Автобиографический экскурс выступает у Верджерио иллюстрацией к предшествующему рассуждению о выборе профессии. Это «трудное решение», ибо, выбрав жизненное дело, мы служим ему до последнего вздоха. Нельзя навязывать юношам в этом отношении опыт отцов, необходимо довериться их собственным природным склонностям. И тут же Верджерио характерно показывает, что гуманизм, собственно, не профессия, а призвание, — обличая людей, которые обращаются к словесности ради денег и почестей, а не учености и добродетели. «Мы считаем мудрыми, благими и счастливыми тех, кого таковыми считает толпа, полагаясь не на правильное суждение, а на общее мнение. Так же и в занятиях наших мы ищем не благородного и достойного, а почестей и выгод, взыскуемых честолюбием и алчностью»{17}.
«Правильное суждение» противопоставлено «общему мнению», гуманисты — профессионалам, истинно мудрые — толпе, самодостаточные ученые занятия — занятиям словесностью ради внекультурных и корыстных целей. Формулы очень почтенной давности заключают в себе новую подоснову: антитезу otium и negotium как критерий отличения гуманизма и гуманистов. Верджерио выдвигает отвлеченно-идеальные требования, но его риторические стереотипы все же преломляют действительное положение вещей. Конечно, гуманисты не стеснялись обменивать свои знания на деньги и престиж, не переставая от этого быть гуманистами, но их общественное влияние и групповая общность исчезли бы, если бы они не припадали к чисто культурному источнику того и другого, о незамутненности которого печется Верджерио.
Социальный статус ренессансных интеллигентов заключался в отсутствии определенного статуса. Талант и образованность помогали сделать карьеру и утвердиться на любом поприще, даже облачиться в кардинальскую мантию или пройти, как Томазо Перентучелли, путь от мастерской переписчика до папского престола. Конкретные социальные облики гуманистов разнообразны, потому что их функция универсальна: они не «узкие специалисты», а специалисты по культуре вообще. Они — носители нового благородства (nobilitas), отождествляемого с личной доблестью и знанием. Этим гуманисты отличаются и от средневековых цеховых интеллектуалов и от интеллигентов индустриального общества. Выбор для них лишен жесткости, ибо носит личный характер, осуществляется вне прежних шаблонов, дает возможность проявить себя в широком наборе социальных ролей и преуспеть в них настолько, насколько позволяют собственная одаренность, энергия и случай. Все они — личности, пусть неодинакового масштаба, все жаждут самовыражения, многим из них изящная латынь заменяет родословную, а остроумие — власть, Цицерон и Платон прокладывают им дорогу к славе.

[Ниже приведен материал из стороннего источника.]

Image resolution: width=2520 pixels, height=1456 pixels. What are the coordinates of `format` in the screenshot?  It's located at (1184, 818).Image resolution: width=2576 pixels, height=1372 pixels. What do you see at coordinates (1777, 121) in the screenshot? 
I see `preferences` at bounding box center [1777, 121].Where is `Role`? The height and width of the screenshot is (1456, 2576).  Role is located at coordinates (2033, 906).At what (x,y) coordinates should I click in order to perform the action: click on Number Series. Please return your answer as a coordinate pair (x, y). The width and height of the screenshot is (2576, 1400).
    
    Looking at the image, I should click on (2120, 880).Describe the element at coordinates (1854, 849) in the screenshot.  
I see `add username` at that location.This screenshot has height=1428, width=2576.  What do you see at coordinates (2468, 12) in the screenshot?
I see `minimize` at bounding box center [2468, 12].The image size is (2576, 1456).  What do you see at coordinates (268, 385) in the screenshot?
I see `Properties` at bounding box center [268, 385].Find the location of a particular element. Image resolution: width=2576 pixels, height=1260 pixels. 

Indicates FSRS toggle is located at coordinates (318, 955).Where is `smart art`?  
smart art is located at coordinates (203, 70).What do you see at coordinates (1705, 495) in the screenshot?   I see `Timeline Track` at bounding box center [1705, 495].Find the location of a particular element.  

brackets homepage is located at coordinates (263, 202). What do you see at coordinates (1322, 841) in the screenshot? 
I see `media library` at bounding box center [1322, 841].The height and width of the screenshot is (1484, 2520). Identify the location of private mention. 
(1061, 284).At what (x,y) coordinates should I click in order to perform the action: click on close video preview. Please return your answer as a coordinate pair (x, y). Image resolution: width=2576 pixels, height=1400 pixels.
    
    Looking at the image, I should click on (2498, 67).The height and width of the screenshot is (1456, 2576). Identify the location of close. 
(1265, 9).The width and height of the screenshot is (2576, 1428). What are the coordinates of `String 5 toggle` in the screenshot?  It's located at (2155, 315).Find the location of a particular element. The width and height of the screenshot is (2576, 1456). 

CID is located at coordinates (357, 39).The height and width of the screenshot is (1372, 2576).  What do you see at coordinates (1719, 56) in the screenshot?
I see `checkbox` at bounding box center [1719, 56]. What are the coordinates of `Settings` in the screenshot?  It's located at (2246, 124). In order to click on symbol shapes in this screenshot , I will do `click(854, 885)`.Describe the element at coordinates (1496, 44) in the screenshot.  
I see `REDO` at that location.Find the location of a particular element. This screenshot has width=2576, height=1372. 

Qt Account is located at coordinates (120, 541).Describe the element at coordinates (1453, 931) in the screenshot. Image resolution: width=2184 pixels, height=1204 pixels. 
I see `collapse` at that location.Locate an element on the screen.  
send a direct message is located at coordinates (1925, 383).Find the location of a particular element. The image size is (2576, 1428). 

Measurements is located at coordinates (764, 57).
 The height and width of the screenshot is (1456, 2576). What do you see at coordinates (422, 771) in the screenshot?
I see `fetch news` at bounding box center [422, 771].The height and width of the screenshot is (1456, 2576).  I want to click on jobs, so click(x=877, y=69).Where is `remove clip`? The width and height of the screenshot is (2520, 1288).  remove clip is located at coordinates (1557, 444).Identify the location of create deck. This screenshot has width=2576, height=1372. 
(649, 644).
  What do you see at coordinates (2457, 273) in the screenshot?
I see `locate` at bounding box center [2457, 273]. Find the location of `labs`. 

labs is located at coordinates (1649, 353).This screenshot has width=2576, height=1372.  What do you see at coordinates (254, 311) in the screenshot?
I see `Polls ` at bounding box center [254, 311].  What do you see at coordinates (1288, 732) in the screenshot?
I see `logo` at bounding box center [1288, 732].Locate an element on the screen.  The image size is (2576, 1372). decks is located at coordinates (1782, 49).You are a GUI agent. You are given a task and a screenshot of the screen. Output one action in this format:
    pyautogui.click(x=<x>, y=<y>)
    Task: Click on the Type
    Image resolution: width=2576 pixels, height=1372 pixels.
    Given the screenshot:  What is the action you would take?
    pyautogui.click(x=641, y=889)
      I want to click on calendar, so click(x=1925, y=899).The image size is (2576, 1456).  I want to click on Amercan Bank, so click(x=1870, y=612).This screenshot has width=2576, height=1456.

Их объединяет открытость судьбы.
Так как их социальный статус был лишь малоосязаемым и зыбким следствием статуса гуманистической личности, неудивительно, что каждый из этих людей озабочен самоутверждением. Самые скромные из них все-таки напоминают своего великого родоначальника Петрарку, у которого не было более важного и увлекательного объекта для размышлений, чем его собственное «я». Чему, как не этому «я», были обязаны все они своей почетной интеллигентностью? Увы, благородное духовное- честолюбие нередко обращалось в тщеславие. Гуманисты затевали склоки, осыпали друг друга грязными оскорблениями и тем парадоксально доказывали свою групповую общность… Впрочем, они не только соперничали, но и дружили. В какой бы город ни приехал гуманист, он легко разыскивал собратьев по духу. Они дорожили личными контактами, ободряли друг друга, обменивались бесчисленными эпистолами и в конце концов в XVI в., разбросанные по Европе, почувствовали себя гражданами единой «республики ученых».